Stored records
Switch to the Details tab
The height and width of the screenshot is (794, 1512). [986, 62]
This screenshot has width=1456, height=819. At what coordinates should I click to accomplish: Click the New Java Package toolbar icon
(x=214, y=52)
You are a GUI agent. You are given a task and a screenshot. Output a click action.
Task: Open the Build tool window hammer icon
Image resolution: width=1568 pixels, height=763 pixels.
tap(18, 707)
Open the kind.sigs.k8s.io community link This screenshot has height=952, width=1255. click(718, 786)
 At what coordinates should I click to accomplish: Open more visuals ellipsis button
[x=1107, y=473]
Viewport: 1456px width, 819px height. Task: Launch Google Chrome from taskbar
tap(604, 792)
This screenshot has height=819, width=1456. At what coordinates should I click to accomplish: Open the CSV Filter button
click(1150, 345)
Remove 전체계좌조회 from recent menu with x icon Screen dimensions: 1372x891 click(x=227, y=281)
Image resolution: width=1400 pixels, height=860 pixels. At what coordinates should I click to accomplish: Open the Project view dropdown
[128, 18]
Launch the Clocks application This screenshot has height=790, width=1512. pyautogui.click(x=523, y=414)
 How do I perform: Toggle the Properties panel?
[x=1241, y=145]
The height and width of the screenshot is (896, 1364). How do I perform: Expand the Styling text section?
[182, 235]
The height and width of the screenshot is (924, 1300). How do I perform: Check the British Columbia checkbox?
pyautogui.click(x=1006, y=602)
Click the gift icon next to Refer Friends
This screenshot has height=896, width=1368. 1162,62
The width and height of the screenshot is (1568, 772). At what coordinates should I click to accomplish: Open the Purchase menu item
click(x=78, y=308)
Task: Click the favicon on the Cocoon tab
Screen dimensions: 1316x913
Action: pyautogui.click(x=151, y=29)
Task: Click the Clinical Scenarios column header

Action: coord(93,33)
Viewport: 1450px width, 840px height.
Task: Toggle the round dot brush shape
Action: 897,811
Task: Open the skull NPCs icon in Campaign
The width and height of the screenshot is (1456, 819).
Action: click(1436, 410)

▸ **Task**: With nothing left out, copy the data above exactly.

▸ **Response to the exercise**:
Switch to the Details tab
The height and width of the screenshot is (794, 1512). [986, 62]
This screenshot has width=1456, height=819. At what coordinates should I click to accomplish: Click the New Java Package toolbar icon
(x=214, y=52)
You are a GUI agent. You are given a task and a screenshot. Output a click action.
Task: Open the Build tool window hammer icon
Image resolution: width=1568 pixels, height=763 pixels.
tap(18, 707)
Open the kind.sigs.k8s.io community link This screenshot has height=952, width=1255. click(718, 786)
 At what coordinates should I click to accomplish: Open more visuals ellipsis button
[x=1107, y=473]
Viewport: 1456px width, 819px height. Task: Launch Google Chrome from taskbar
tap(604, 792)
This screenshot has height=819, width=1456. At what coordinates should I click to accomplish: Open the CSV Filter button
click(1150, 345)
Remove 전체계좌조회 from recent menu with x icon Screen dimensions: 1372x891 click(x=227, y=281)
Image resolution: width=1400 pixels, height=860 pixels. At what coordinates should I click to accomplish: Open the Project view dropdown
[128, 18]
Launch the Clocks application This screenshot has height=790, width=1512. pyautogui.click(x=523, y=414)
 How do I perform: Toggle the Properties panel?
[x=1241, y=145]
The height and width of the screenshot is (896, 1364). How do I perform: Expand the Styling text section?
[182, 235]
The height and width of the screenshot is (924, 1300). How do I perform: Check the British Columbia checkbox?
pyautogui.click(x=1006, y=602)
Click the gift icon next to Refer Friends
This screenshot has height=896, width=1368. 1162,62
The width and height of the screenshot is (1568, 772). At what coordinates should I click to accomplish: Open the Purchase menu item
click(x=78, y=308)
Task: Click the favicon on the Cocoon tab
Screen dimensions: 1316x913
Action: pyautogui.click(x=151, y=29)
Task: Click the Clinical Scenarios column header

Action: coord(93,33)
Viewport: 1450px width, 840px height.
Task: Toggle the round dot brush shape
Action: 897,811
Task: Open the skull NPCs icon in Campaign
The width and height of the screenshot is (1456, 819).
Action: click(1436, 410)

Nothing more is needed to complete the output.